**Extract to read:**
....

Shavasana appears to be one of the simplest postures, but many students often find it the most challenging. After we have moved through a series of asanas, or physical poses, the body needs time to consolidate and rebalance. In shavasana, the body can fully relax. With the palms face up and the arms and legs at approximately a 45 degree angle from the body, the joints are able to relax in their sockets. This also temporarily frees our muscles from the physical stress of supporting all of our bones and organs.
Benefits of Shavasana
Shavasana has many physical benefits.
Some of which include:
- Improved sleep
- Nervous system recovery
- Decreases blood pressure and heart rate
- Release of lactic acid build up
- Reduced anxiety
- Reduced acute & chronic stress
- Improved concentration
- Increased energy levels
- A stronger immune system
Bringing awareness inward
Shavasana is not just a time to nap, it is a meditation. What makes it so challenging is that it requires us to relax while remaining aware and conscious. It is an excellent tool to increase awareness of your body, which in turn can also strengthen your yoga practice. During shavasana we systematically bring our awareness through our physical body, acknowledging any tensions and releasing them. Once the physical body is relaxed we shift our awareness to the mind.

....

**Objectives:**
A) From the bulleted list of shavasana's benefits, give every item that begins with the word "Improved" or "Reduced."
B) Continue the passage about shavasana, picking up after its final sentence on shifting awareness to the mind.

....

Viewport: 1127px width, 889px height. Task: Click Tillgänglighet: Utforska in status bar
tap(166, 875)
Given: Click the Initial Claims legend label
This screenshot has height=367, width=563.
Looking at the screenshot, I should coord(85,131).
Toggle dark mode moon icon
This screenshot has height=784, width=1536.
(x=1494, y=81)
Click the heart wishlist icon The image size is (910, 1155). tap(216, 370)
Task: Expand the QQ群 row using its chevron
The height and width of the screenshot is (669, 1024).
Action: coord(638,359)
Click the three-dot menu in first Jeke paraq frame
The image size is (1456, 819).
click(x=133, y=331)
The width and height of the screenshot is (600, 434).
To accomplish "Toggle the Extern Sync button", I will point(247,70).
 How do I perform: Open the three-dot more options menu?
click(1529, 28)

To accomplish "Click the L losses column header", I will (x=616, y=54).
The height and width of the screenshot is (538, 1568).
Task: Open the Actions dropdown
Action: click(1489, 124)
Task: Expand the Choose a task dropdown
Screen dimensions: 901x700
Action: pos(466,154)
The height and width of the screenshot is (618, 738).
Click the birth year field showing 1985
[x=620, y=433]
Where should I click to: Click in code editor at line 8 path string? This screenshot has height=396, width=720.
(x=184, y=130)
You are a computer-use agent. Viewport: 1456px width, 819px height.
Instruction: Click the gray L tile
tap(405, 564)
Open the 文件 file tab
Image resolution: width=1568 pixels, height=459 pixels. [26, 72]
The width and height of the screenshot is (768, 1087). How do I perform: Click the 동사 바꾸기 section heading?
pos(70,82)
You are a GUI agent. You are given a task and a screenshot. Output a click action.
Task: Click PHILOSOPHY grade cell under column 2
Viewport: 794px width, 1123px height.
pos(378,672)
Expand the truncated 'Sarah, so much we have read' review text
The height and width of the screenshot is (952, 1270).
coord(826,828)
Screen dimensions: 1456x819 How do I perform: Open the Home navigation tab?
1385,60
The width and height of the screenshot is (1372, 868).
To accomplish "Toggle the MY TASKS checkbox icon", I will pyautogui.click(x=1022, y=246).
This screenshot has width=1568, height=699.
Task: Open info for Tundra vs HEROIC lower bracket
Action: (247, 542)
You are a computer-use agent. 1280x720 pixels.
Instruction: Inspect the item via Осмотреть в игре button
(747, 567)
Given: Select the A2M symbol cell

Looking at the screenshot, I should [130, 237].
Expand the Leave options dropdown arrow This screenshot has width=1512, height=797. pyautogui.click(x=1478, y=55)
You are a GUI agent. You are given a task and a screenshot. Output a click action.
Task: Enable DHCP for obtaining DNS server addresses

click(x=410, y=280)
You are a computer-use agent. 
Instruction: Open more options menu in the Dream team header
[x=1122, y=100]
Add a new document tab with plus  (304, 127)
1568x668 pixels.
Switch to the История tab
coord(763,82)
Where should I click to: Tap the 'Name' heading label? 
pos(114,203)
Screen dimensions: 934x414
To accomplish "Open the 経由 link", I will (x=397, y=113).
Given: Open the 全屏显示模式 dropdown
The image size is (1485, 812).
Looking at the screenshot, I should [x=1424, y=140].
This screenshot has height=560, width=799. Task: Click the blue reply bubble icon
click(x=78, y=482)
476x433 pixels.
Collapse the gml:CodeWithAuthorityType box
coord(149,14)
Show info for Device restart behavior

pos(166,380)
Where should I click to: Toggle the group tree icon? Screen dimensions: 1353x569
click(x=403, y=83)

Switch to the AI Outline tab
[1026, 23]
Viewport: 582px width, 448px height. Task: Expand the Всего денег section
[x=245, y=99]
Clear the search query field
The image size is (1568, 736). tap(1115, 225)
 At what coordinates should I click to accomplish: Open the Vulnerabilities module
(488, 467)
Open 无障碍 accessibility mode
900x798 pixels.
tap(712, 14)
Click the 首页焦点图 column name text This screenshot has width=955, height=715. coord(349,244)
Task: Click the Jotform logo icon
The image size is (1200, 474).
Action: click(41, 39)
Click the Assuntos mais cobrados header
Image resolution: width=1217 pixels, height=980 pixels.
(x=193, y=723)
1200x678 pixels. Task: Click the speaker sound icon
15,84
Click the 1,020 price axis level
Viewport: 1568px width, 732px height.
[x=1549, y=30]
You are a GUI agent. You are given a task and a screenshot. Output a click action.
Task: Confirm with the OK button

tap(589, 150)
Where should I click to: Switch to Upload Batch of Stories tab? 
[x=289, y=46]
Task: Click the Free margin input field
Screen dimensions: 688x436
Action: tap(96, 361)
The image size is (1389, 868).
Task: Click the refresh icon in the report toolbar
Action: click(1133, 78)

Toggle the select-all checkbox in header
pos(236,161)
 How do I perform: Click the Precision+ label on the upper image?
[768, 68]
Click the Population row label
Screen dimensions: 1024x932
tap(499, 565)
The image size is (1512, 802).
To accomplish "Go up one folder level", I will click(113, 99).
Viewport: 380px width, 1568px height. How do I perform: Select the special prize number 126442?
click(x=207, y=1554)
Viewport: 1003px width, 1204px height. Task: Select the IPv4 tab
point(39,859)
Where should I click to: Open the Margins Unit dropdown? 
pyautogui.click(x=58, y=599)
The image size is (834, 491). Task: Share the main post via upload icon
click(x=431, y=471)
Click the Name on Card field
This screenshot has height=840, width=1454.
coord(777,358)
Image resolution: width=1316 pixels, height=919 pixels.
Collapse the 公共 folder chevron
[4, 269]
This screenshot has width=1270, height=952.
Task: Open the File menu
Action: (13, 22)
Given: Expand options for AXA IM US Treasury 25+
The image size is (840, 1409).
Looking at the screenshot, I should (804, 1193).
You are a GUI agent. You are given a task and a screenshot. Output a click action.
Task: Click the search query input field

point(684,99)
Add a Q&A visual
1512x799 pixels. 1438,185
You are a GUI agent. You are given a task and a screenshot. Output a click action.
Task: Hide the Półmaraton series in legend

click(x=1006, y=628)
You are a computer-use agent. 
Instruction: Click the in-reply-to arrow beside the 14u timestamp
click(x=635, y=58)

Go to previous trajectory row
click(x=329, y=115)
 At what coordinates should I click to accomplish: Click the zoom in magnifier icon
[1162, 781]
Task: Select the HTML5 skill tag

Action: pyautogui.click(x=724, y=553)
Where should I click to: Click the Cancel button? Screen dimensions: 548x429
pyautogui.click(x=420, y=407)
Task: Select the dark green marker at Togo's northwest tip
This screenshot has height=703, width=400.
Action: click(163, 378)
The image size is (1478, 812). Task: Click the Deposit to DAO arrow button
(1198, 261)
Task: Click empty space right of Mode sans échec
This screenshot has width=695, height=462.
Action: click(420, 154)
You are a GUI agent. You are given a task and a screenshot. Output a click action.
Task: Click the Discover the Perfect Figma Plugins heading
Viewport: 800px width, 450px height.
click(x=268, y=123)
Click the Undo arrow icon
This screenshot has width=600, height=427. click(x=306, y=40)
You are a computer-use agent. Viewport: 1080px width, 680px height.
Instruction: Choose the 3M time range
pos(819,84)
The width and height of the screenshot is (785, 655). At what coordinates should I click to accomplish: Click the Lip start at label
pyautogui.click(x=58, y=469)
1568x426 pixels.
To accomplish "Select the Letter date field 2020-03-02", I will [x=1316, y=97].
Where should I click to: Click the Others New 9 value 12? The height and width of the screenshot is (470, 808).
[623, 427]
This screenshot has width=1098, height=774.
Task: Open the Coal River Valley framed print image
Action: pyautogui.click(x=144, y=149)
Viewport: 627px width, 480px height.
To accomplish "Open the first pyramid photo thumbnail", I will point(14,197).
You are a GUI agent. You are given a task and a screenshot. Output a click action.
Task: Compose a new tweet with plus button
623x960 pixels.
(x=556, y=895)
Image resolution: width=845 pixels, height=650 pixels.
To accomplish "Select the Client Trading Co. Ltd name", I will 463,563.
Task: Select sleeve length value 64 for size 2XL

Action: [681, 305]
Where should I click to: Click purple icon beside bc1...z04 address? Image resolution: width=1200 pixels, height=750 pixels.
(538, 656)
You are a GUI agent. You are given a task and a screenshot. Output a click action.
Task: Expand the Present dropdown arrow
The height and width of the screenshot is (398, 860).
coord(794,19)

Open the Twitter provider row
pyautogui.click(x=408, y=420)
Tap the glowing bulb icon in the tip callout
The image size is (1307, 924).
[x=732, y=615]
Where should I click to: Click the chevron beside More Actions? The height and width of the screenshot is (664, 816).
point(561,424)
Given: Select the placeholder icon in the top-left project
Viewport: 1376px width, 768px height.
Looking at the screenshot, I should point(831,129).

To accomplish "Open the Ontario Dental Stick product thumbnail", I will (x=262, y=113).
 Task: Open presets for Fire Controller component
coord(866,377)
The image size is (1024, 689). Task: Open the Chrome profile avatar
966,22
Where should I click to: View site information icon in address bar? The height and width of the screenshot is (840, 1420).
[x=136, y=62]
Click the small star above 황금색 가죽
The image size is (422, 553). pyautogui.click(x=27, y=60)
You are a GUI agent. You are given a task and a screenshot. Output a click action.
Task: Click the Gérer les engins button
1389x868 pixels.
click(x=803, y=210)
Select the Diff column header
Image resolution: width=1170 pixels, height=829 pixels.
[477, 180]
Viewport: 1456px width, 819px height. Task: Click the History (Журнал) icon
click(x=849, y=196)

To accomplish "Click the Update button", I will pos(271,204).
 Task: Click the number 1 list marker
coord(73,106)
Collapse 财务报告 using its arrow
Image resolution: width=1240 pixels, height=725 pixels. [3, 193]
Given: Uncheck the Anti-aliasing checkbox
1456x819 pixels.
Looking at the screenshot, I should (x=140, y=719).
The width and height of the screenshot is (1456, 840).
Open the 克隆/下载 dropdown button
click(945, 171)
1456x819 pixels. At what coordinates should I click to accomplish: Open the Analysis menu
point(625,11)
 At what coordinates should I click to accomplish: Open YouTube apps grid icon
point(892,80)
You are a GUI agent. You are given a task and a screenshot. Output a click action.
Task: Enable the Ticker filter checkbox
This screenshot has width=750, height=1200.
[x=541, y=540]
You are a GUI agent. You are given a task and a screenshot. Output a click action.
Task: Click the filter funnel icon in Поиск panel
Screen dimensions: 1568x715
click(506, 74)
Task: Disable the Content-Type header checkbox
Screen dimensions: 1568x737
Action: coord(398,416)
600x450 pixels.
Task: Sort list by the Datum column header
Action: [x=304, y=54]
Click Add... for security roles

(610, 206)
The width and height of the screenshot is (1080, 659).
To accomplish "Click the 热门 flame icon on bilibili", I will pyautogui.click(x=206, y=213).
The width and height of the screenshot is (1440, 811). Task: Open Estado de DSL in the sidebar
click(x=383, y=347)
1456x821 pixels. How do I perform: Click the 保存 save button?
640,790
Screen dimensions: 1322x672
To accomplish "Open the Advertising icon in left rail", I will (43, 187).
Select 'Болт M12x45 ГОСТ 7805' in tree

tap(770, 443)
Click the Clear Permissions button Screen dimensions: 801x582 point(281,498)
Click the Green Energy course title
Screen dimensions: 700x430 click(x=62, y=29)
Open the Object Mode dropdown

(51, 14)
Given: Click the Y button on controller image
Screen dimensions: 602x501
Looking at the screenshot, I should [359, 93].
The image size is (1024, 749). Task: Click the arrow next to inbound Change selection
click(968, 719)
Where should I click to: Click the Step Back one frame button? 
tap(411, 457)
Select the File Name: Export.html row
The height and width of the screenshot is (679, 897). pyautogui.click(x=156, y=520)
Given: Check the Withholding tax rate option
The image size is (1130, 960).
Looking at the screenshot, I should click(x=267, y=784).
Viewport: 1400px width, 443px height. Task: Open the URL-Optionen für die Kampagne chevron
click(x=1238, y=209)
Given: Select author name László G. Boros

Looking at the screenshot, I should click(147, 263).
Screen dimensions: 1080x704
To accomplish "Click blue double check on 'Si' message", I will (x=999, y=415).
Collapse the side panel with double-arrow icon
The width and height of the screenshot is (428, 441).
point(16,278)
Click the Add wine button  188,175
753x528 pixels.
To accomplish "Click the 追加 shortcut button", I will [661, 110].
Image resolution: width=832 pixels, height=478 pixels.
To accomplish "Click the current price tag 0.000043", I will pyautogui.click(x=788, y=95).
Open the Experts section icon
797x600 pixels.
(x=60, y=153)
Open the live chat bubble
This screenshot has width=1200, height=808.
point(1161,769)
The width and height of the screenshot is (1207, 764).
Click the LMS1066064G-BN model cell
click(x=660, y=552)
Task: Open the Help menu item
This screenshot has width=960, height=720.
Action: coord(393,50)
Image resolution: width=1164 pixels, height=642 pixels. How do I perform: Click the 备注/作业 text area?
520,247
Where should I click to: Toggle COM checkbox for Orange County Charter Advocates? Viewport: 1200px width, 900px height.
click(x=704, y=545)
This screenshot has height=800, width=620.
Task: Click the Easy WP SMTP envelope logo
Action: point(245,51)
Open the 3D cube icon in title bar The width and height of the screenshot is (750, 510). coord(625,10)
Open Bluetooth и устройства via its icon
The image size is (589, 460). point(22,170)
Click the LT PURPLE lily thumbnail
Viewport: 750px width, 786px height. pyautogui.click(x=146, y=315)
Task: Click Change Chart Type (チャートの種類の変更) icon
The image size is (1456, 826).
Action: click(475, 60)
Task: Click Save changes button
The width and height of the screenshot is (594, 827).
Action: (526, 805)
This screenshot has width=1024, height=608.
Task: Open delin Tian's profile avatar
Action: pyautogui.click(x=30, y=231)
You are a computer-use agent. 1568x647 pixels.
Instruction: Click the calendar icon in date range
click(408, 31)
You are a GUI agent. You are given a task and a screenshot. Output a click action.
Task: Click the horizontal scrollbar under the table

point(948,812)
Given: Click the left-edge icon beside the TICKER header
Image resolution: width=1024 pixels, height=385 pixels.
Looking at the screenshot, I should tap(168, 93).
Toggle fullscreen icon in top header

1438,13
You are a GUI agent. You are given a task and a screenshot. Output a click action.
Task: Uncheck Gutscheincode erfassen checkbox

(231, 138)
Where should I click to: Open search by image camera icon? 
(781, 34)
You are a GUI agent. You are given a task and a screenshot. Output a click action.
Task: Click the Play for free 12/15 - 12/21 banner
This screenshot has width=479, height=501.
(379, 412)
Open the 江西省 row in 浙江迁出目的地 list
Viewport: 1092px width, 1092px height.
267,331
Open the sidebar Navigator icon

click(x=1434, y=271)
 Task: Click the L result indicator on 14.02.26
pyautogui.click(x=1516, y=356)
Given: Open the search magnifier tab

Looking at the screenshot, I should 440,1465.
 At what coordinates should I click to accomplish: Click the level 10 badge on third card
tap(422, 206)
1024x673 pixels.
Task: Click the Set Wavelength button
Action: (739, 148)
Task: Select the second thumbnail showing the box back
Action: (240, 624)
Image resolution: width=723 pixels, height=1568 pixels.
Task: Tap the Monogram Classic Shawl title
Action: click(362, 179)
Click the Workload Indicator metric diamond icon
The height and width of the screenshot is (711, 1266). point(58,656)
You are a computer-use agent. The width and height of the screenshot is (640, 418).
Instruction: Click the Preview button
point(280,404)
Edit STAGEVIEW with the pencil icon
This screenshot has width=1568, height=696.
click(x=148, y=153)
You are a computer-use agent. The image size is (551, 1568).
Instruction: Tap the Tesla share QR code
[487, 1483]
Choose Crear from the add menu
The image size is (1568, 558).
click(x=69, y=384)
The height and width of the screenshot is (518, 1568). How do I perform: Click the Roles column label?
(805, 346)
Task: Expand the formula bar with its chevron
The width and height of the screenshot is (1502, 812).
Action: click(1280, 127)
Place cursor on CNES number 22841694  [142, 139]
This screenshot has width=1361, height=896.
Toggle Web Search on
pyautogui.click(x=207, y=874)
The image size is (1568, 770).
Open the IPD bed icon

....

**Exercise results:**
A)
- Improved sleep
- Reduced anxiety
- Reduced acute & chronic stress
- Improved concentration

B)
The eyes are closed to limit sensory distractions and allow us to turn our awareness inward. Focusing on the natural rhythm of the breath is an excellent way to keep the focus on the present moment, preventing it from running away with the stories the mind wants to tell.
Still not convinced?
It is important to allow ourselves to relax, especially after a yoga class when we have just worked our physical body. Yoga is more than just a physical experience of asanas; it is a union, through breath and meditation, of our physical body, spiritual body and our minds. Shavasana is meditation, it is a time for the chatter of our mind and the stories we tell ourselves to dissolve. To focus inward, to visualize, dream and to surrender. You may be surprised what happens when you do.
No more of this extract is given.